セストリエーレを基点に、初めてヴィア・ラッテアを探索したのは98年のことである。毎日朝八時半から夕方六時まで、まる五日間滑ったのに、遂にモンジネーヴル(仏)を走破することができなかった。今回は再挑戦である。

初日、二月二九日は、サウゼドールを滑ることにしていた。セストリエーレのハードバーンをいきなり滑るのもキツイだろうし、長旅のあとは睡眠不足と時差で疲労が溜まっている。先ずはゆっくり足慣らしと思っていたら、ワールドカップコースは滑らせてくれないという。

セストリエーレは翌週からのワールドカップ最終戦に備え、大回転、回転、滑降のコースには既にネットが張られていたのだった。一般スキーヤー立入禁止のバーンでは、軍隊がせっせと整備に励んでいる最中なのであった。

最初に二本だけ、Tバーリフトに乗ってみた。調子はよさそうだ。セストリエーレとサウゼドールを繋ぐテレキャビン目がけて、一気に滑り降りていく。誰も滑った痕跡がない朝一番のピステ。長旅の疲れは消し飛んでしまった。

サウゼドールは基点の村で標高1509m、山頂部は2507mである。標高差1000m、滑走距離130kmのスキー場はセストリエーレよりも大きいくらいだ。山頂部は開放的なアルプスの山並みに中級斜面が無数に設えられ、滑るにつれ下部に広がる林間コースへと導かれていく。

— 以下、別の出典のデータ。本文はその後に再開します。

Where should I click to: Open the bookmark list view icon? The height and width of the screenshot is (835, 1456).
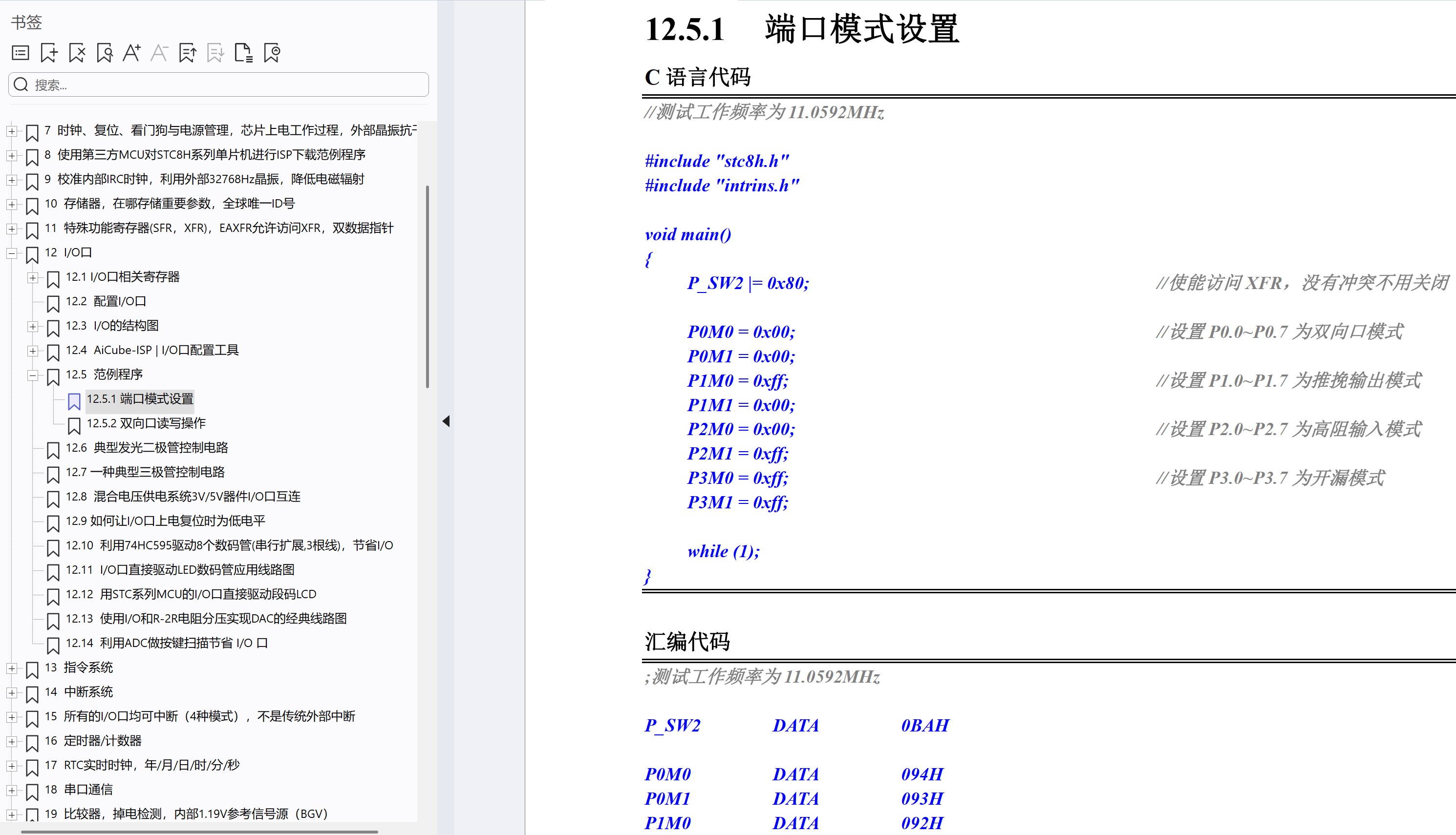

至る所にオフピステが存在し、リフト待ちではボーダーも目立つが、広大な斜面はその存在を忘れさせてしまう。一行はサウゼドールをゆっくりクルージングしながら、徐々に調子を整えていくのであった。

午前中三時間、休憩なしで足慣らしに専念。昼に差し掛かって、ピアン・デッラ・ロッカのレストランで昼食。山小屋とはいえ、ズッパ・ディ・ヴェルドゥーラの味は、探索隊推奨の☆☆☆なのでありました。

午後三時半まで快調にサウゼドールを滑った一行の意気は軒昂であった。この分でいけば、全山制覇も夢ではない。セストリエーレ110km、サウゼ・ド ゥール130km、サンシカリオとクラヴィエーレを合わせて110km。それにモン ジネーブルを加えて400kmと、次々に現れるピステを走破し続け、全山制覇を成し遂げるのだ。

イタリア北部の悪天候を考えると悠長にはしていられない気がした。もし明日、目が覚めて晴れていたら、モンジネーブルまで一気に滑ってしまおう。隊長の腹は決まっていた。身体の奥で、全山制覇の四文字が音もなく燃えているのであった。